• Page text
------------------------------------
Hmm...I'm into a good variety of genres. I'll give anything a chance and can enjoy most music in general. I'd say I'm most into like electronic, psychedelic, noise rock, ambient, lo-fi, garage rock, trip-hop, experimental, etc. That kind of stuff. :b Gah, I could name off a lot of bands, but maybe that would be redundant. I love sharing music with people and vice versa. So if you ever want to feed music to someone then don't be afraid to feed it to me. :b


----------



## mere phantom (Dec 16, 2003)

I've driven to a Lubbock, Dallas and Austin to hang out with others from this site before.

I would say do it if you can. Sure its quite a bit of time driving and can be kinda pricey with gas, but sometimes meeting people or an event can have a great change in your perspective and help you in a positive direction. It's helped me quite a bit. Just make sure you spend enough time with them, meet others later on, have lots of other things to check out or make a big day out of it to get the most from the trip.

I wouldn't go to Dallas for a concert though (I've never even been to one before and don't really listen to mainstream music), maybe for the state fair, but that has already passed.


----------



## Darth Smittius (Nov 26, 2011)

feels said:


> Hmm...I'm into a good variety of genres. I'll give anything a chance and can enjoy most music in general. I'd say I'm most into like electronic, psychedelic, noise rock, ambient, lo-fi, garage rock, trip-hop, experimental, etc. That kind of stuff. :b Gah, I could name off a lot of bands, but maybe that would be redundant. I love sharing music with people and vice versa. So if you ever want to feed music to someone then don't be afraid to feed it to me. :b


Oh cool! I enjoy all of those genres you listed; it seems you have great taste in music. My current obsession is the whole shoegaze genre. I would love to share some music with you. Maybe you could make me a playlist with some of your favorite stuff!? I could do the same if you're interested. :b


----------



## feels (Jun 18, 2010)

mere phantom said:


> I've driven to a Lubbock, Dallas and Austin to hang out with others from this site before.
> 
> I would say do it if you can. Sure its quite a bit of time driving and can be kinda pricey with gas, but sometimes meeting people or an event can have a great change in your perspective and help you in a positive direction. It's helped me quite a bit. Just make sure you spend enough time with them, meet others later on, have lots of other things to check out or make a big day out of it to get the most from the trip.
------------------------------------
In the forum thread, which cities does mere phantom say they have driven to in order to meet others from the site? The entries that come next are separate material and are unrelated to the forum thread.
------------------------------------
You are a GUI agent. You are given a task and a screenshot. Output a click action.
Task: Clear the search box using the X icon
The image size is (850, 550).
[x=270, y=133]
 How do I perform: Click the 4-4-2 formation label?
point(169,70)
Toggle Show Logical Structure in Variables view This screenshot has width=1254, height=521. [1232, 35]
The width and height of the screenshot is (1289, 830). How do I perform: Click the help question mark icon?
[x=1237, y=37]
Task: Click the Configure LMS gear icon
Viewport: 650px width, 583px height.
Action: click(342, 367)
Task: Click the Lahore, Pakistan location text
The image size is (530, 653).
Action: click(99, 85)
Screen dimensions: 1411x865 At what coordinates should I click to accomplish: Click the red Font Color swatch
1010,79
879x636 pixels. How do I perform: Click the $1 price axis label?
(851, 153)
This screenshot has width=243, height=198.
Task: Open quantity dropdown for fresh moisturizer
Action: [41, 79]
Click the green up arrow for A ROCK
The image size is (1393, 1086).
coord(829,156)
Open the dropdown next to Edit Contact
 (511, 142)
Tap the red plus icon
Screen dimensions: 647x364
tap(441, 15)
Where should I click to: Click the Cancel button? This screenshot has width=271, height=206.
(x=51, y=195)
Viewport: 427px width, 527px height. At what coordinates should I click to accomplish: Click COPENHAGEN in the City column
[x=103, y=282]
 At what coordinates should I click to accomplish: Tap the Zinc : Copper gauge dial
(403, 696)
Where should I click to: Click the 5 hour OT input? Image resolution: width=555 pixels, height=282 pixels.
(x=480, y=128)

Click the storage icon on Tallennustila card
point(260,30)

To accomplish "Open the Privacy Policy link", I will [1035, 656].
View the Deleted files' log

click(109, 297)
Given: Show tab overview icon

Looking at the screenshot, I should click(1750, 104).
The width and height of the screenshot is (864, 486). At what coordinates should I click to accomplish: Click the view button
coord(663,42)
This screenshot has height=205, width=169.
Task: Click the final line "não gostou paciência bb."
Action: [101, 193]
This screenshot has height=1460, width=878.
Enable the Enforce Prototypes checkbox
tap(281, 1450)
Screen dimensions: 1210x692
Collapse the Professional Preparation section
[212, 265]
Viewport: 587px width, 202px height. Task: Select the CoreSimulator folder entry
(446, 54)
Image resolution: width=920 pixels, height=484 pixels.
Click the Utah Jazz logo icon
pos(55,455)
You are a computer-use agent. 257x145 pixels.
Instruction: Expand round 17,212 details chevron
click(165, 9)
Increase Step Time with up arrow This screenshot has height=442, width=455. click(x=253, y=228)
------------------------------------
• Exercise output
Lubbock, Dallas, and Austin